+++ Data shown

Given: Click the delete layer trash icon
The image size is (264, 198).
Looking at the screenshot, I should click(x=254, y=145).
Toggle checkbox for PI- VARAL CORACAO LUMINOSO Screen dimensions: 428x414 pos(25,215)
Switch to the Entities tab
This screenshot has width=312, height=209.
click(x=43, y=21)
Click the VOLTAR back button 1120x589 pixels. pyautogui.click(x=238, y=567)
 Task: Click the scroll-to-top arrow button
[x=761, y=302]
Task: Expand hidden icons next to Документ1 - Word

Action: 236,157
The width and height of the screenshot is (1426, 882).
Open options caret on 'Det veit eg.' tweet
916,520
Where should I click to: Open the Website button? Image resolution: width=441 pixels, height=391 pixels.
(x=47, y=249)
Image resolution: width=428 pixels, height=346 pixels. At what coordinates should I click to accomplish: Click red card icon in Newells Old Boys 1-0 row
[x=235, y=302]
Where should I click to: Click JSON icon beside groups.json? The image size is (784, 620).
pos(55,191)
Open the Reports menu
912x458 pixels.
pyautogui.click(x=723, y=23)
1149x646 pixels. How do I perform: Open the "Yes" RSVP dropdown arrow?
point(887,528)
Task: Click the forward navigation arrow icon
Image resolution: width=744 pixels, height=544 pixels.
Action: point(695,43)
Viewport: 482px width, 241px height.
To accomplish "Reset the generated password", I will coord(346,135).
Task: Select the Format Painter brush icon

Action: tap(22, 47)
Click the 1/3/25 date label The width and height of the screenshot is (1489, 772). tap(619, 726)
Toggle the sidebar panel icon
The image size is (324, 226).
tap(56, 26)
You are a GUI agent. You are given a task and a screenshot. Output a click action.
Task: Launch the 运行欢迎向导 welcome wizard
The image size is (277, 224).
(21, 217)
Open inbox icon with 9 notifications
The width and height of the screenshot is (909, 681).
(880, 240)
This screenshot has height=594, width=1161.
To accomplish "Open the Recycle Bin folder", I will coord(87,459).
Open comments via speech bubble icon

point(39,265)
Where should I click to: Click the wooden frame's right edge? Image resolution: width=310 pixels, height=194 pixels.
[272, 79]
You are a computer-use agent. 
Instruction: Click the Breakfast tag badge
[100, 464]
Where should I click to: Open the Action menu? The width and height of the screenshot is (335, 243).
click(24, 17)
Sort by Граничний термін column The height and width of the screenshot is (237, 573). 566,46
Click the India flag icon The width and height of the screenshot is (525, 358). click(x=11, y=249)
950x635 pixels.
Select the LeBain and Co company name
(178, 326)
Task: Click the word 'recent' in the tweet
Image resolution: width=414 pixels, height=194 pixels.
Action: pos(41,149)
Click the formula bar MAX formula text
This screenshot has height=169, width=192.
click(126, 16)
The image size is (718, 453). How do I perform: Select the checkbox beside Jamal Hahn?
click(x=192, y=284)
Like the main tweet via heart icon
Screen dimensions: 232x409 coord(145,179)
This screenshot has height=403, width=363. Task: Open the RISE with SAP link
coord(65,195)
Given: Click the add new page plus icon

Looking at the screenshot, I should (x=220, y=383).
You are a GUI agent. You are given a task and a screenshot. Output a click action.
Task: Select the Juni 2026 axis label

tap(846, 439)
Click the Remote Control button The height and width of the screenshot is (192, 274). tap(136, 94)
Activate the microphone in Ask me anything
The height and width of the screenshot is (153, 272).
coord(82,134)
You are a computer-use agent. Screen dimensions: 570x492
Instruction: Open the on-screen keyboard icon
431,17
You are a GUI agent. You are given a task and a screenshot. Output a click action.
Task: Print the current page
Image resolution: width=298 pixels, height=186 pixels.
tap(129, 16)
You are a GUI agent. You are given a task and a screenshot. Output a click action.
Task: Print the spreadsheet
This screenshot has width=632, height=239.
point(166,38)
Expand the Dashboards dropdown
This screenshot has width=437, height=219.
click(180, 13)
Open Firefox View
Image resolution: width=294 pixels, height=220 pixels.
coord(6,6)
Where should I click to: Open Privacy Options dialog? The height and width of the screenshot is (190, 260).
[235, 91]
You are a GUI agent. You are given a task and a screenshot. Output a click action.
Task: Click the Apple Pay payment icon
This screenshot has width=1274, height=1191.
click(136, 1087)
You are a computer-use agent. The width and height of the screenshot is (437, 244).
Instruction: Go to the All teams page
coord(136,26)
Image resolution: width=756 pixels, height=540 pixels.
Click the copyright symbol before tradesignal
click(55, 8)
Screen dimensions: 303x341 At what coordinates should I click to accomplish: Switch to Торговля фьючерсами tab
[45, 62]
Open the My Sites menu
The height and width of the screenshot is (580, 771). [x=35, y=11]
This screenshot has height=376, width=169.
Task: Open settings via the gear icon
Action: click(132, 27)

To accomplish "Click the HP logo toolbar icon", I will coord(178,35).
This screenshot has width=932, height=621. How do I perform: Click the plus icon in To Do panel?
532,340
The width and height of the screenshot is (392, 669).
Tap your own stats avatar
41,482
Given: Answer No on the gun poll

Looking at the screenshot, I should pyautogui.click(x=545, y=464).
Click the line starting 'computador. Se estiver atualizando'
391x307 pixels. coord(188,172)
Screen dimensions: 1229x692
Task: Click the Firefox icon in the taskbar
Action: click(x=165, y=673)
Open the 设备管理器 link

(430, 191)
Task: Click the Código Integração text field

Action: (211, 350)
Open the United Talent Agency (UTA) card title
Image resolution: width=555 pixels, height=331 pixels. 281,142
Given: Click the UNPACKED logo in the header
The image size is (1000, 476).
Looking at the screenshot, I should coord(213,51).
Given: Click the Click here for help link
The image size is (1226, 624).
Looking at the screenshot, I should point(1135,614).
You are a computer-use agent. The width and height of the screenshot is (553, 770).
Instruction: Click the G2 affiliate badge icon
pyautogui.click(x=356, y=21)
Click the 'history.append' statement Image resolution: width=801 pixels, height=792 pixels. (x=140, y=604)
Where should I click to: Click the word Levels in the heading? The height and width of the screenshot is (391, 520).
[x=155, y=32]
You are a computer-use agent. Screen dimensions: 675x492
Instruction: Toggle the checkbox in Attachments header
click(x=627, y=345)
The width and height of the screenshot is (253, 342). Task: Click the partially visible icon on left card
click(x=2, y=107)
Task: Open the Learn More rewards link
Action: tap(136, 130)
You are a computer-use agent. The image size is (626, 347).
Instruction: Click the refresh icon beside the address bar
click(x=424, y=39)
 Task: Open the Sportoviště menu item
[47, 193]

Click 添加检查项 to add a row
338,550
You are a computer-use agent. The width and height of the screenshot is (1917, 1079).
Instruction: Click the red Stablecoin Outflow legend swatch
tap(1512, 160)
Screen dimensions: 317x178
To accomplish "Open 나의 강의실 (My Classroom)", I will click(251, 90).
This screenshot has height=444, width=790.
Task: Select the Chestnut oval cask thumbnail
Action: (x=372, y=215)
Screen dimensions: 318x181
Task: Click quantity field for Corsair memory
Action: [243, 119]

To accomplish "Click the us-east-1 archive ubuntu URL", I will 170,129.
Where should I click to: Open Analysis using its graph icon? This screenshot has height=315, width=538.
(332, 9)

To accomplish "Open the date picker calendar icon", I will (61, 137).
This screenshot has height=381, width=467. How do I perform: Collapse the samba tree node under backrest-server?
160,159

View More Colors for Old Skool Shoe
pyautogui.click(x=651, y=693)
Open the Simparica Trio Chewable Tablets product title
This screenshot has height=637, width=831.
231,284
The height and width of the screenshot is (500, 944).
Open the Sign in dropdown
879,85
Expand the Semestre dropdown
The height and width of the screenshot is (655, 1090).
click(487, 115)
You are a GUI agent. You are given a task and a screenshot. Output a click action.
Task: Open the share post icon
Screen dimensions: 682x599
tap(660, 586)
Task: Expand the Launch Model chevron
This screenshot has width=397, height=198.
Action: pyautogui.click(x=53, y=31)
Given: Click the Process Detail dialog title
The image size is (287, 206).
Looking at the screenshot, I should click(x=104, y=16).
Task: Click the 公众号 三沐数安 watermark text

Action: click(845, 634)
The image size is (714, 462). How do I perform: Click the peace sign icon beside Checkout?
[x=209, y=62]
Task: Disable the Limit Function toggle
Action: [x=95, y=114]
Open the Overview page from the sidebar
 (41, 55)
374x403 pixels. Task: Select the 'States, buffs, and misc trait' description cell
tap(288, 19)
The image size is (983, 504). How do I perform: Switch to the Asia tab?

++++++

## [Assignment]
Only the lines with the string "computer" are wanted; pick them out of the records above and copy them.

## [Result]
You are a computer-use agent. 
You are a computer-use agent. Screen dimensions: 570x492
You are a computer-use agent. The width and height of the screenshot is (437, 244).
You are a computer-use agent. The width and height of the screenshot is (553, 770).
You are a computer-use agent. Screen dimensions: 675x492
You are a computer-use agent. The image size is (626, 347).
You are a computer-use agent. The width and height of the screenshot is (1917, 1079).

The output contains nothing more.